When he was 14, John Smith drowned in Lake Saint Louis and was dead for nearly an hour. First responders and hospital personnel performed CPR for more than 40 minutes to no avail. Then the youth’s mother, Joyce Smith, entered the room, praying loudly. Suddenly, there was a pulse, and Smith came around.
Joyce Smith (Chrissy Metz) wants to connect with her adopted son John (Marcel Ruiz), but she can’t seem to break through the haze of school, sports and teenage angst. John calls his dad by his first name, doesn’t call his mother when he’s supposed to, and rebels in school. But when John falls through the ice on a halfway frozen river behind his friend’s house, he is clinically dead in the hospital, and his whole family’s worldview comes into question.
Representing the faith element in this based-on-a-true-story adaption is Pastor Jason Noble (Topher Grace), whose disregard for the way that the Smiths’ church used to operate (and his haircut) puts him in direct confrontation with Joyce several times.
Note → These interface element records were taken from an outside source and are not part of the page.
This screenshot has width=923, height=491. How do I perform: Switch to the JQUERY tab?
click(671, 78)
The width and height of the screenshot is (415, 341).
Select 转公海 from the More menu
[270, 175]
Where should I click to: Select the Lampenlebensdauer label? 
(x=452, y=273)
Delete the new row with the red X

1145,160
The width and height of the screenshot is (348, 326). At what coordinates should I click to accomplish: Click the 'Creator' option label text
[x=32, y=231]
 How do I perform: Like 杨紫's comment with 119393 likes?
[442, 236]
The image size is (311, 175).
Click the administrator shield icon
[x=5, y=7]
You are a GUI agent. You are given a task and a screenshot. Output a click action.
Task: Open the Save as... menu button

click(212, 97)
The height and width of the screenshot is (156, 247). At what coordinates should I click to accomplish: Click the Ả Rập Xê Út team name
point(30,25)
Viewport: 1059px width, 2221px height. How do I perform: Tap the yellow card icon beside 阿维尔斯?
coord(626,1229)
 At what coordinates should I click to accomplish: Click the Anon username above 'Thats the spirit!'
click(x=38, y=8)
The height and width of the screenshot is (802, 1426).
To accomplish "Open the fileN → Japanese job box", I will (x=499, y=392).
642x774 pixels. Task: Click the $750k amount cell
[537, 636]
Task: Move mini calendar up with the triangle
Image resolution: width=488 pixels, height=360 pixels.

When John’s body is brought to the hospital, Jason is one of the first people to respond to the tragedy, and an unsteady collaboration of prayer and counseling unfolds inside of the hospital. The medical community, the faith community, and the community at large must wrestle with John’s state after he’s pulled out of the ice. No one expects him to live except for Joyce, and her faith is shaky at best.
In the cinematic adaptation, the focus is less on the miraculous nature of John’s more immediate recovery (he has a pulse after having been considered dead for longer than expected) with more emphasis put on the miracle God works in John, who impacts those around him. Whether it’s the emergency workers who rescue John, the medical staff who work on him at two different hospitals, his parents, or Jason, God’s work in John is miraculous, but it’s also the stone in the river that causes ripples of faith-giving grace.
The film raises big questions, like why does God save some and not others, and what are we supposed to be praying for anyway? Ultimately, the resolution is powerful, affirming the power of God and the beauty of community, in ways that differentiate the film from others to which it has been compared, like Heaven is Real or 60 Minutes in Heaven. This is a miracle for one family, but it’s a story of grace for the whole community, and as such, it merits the Dove-Approved Seal for All Ages.